### 対象の文章
= = =

IRIS MONDOインタビュー 熱狂のアジアツアーも完遂、中国版インスタ“RED”など多彩なアプローチで国境を超えファンベース広げるオルタナ ✕ ポエトリー

インタビュー
2025.8.22
IRIS MONDOインタビュー 熱狂のアジアツアーも完遂、中国版インスタ“RED”など多彩なアプローチで国境を超えファンベース広げるオルタナ ✕ ポエトリーのサムネイル画像

IRIS MONDO(L to R : くるみスカイウォーカー、スーパーさったん)

 
国内インディペンデント2人組バンドが、アジア各国を揺らしている。くるみスカイウォーカー(Vo)とスーパーさったん(Gt)からなるIRIS MONDOは、オルタナティブロックなサウンドとポエトリーリーディングが特徴のバンドだ。2024年6月にリリースされた楽曲「MY SWEET KILLER」は、中国版InstagramことRED(小紅書)にて総再生回数20万回超を記録。さらに「Day.1」「比と並」といった彼女たちの代表曲も軒並み支持を集め、2024年10月には中国・浙江省湖州で開催された野外フェス『2024黃埔江源戶外潮流生活節』からオファーを受け初の海外公演を行った。今年6月には4都市7公演のアジアツアーを成功させるなど、その熱狂はプラットフォームをまたぎ、国境を超えて広がり続ける。

= = =

### 課題の目標
IRIS MONDOを紹介する文章を、最後の文のあとから引き継いで書き進めてください。 このあとのデータは、上の文章とは関係がありません。

### 収集データ

= = =

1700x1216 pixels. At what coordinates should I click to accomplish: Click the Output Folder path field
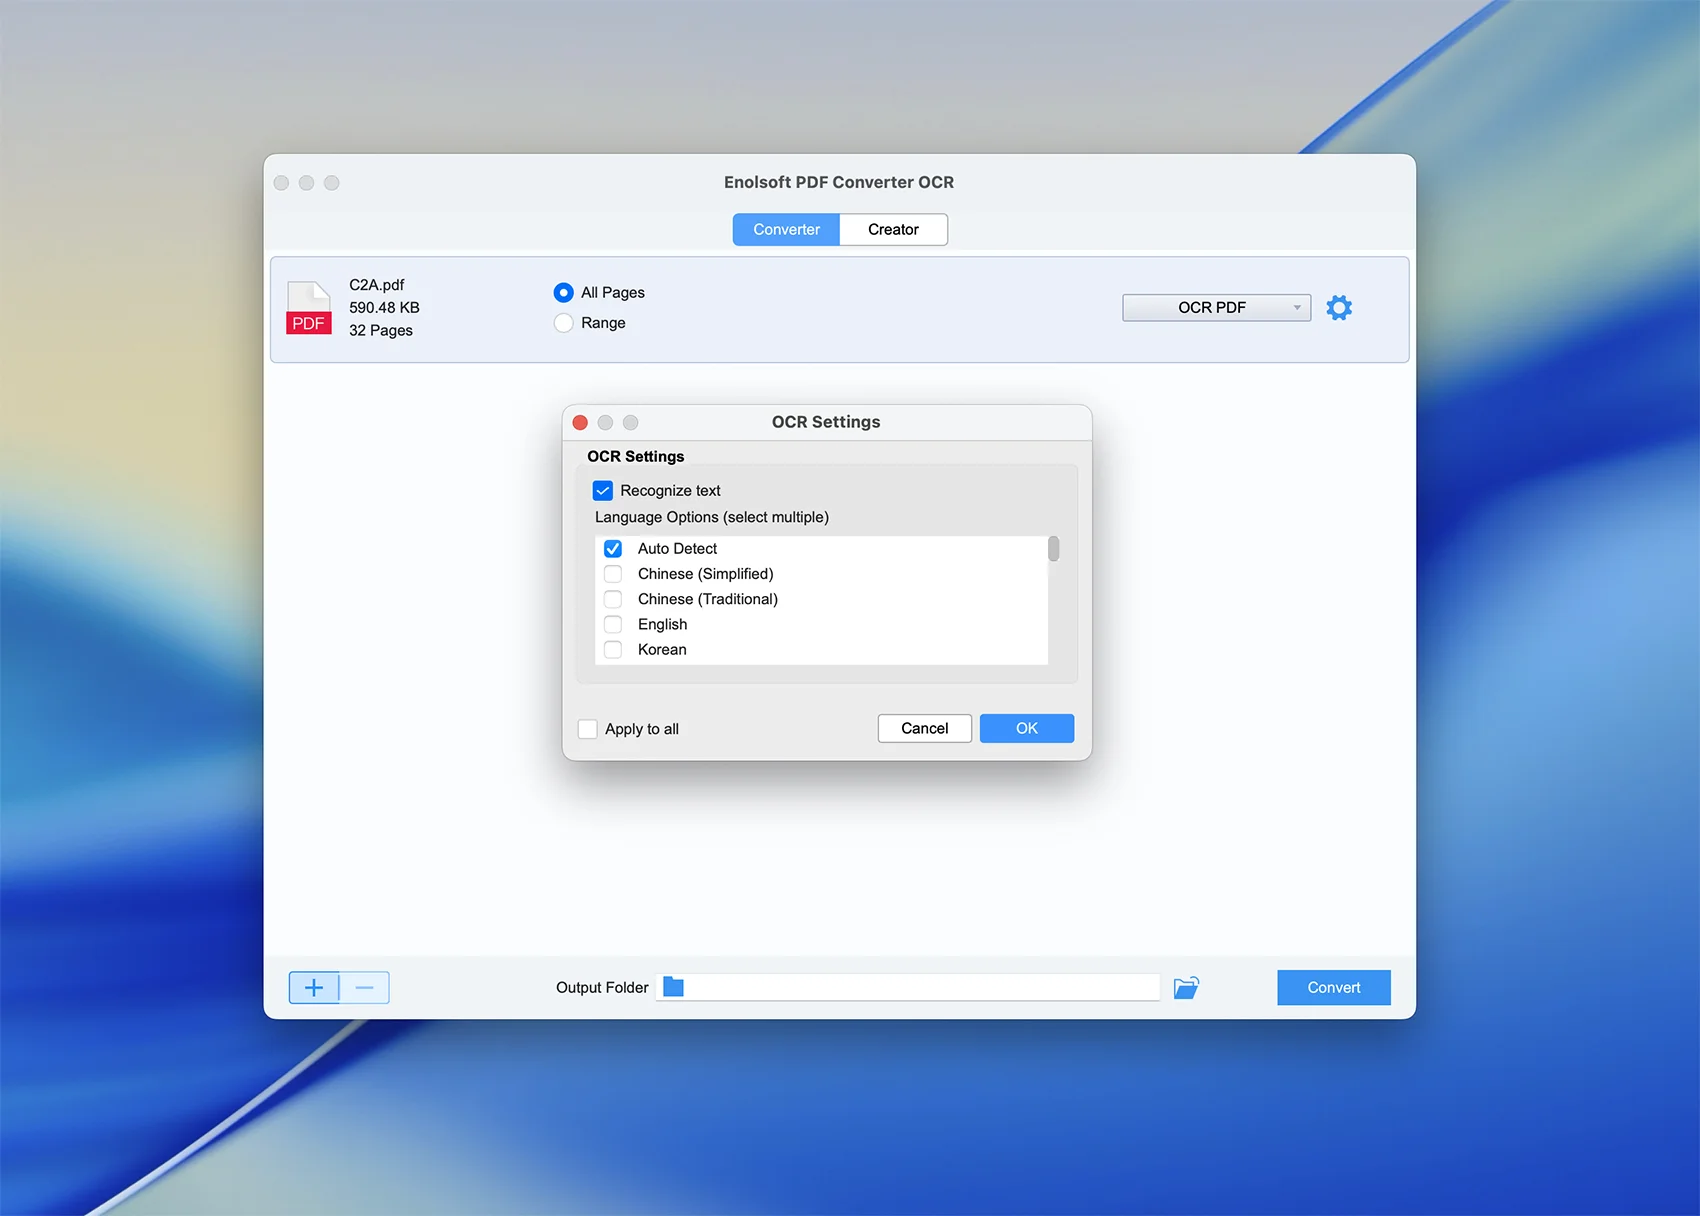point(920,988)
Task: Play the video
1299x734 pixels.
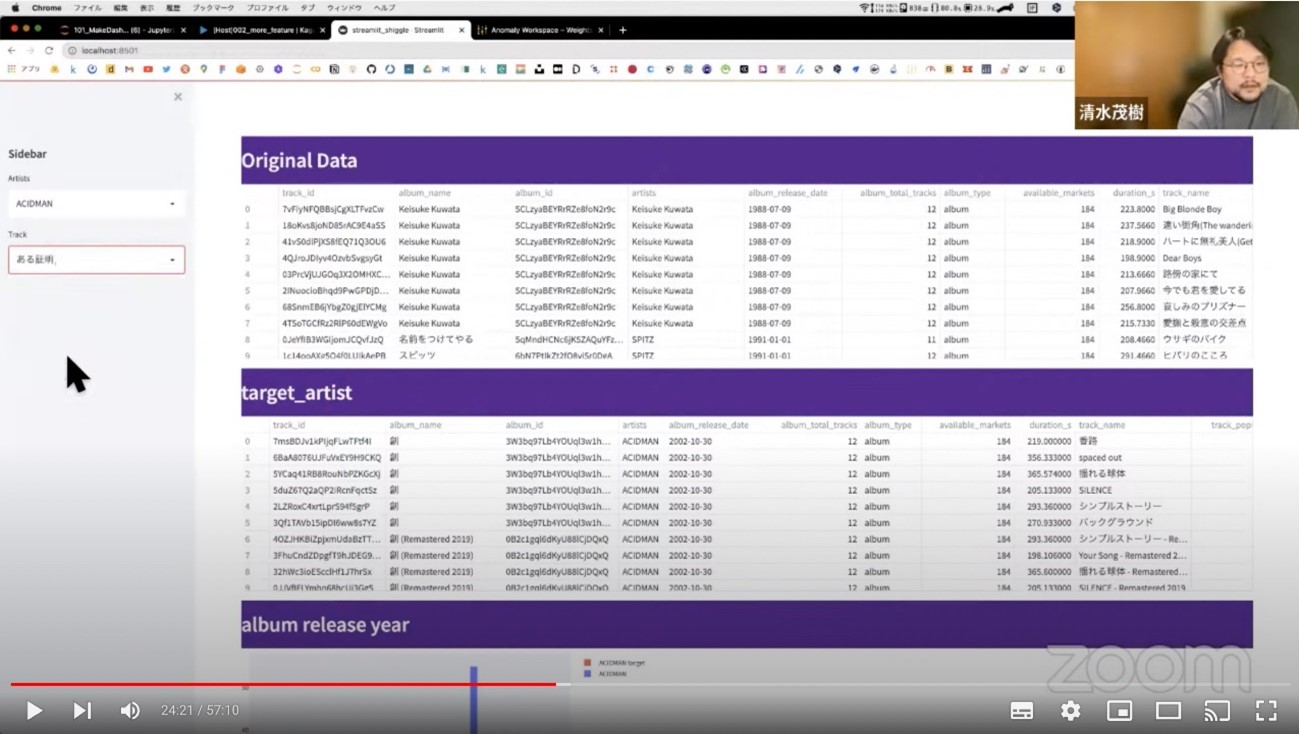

= = =

### 課題の解答
 
 
バンドの強みを再確認した最新作『IM』

――6月7日にリリースされたミニアルバム『IM』は、現体制で初のまとまった作品ですよね。

くるみスカイウォーカー(以下、KSW):それまでは「出来たらすぐに出したい!」っていう思いでずっと単発リリースが続いてたんですけど、元々ミニアルバムを作りたいとはずっと考えてたんです。そして今回、初めての経験としてやってみようっていうことで。

スーパーさったん(以下、さったん):3月19日に開催した渋谷WWWでのワンマンで大きい発表がしたかったのもあって、このタイミングになりました。

――作品全体を通してのテーマはありましたか?

KSW:楽曲や作品のテーマは歌詞を書いてる私が考えてるんですけど、今回フォーカスしたのは『IM』、つまり自分自身のことでした。WWWワンマンのタイトルは『I’m』だったんですけど、それは「I am」の略称でもあるし、IRIS MONDOの頭文字でもあるんです。くるみスカイウォーカーから見た「IM」、スーパーさったんから見た「IM」、お客さんから見た「IM」というものを題材にして制作しました。

――今作の特徴として、複数の共同プロデューサー/アレンジャーを楽曲ごとに迎えている点が挙げられます。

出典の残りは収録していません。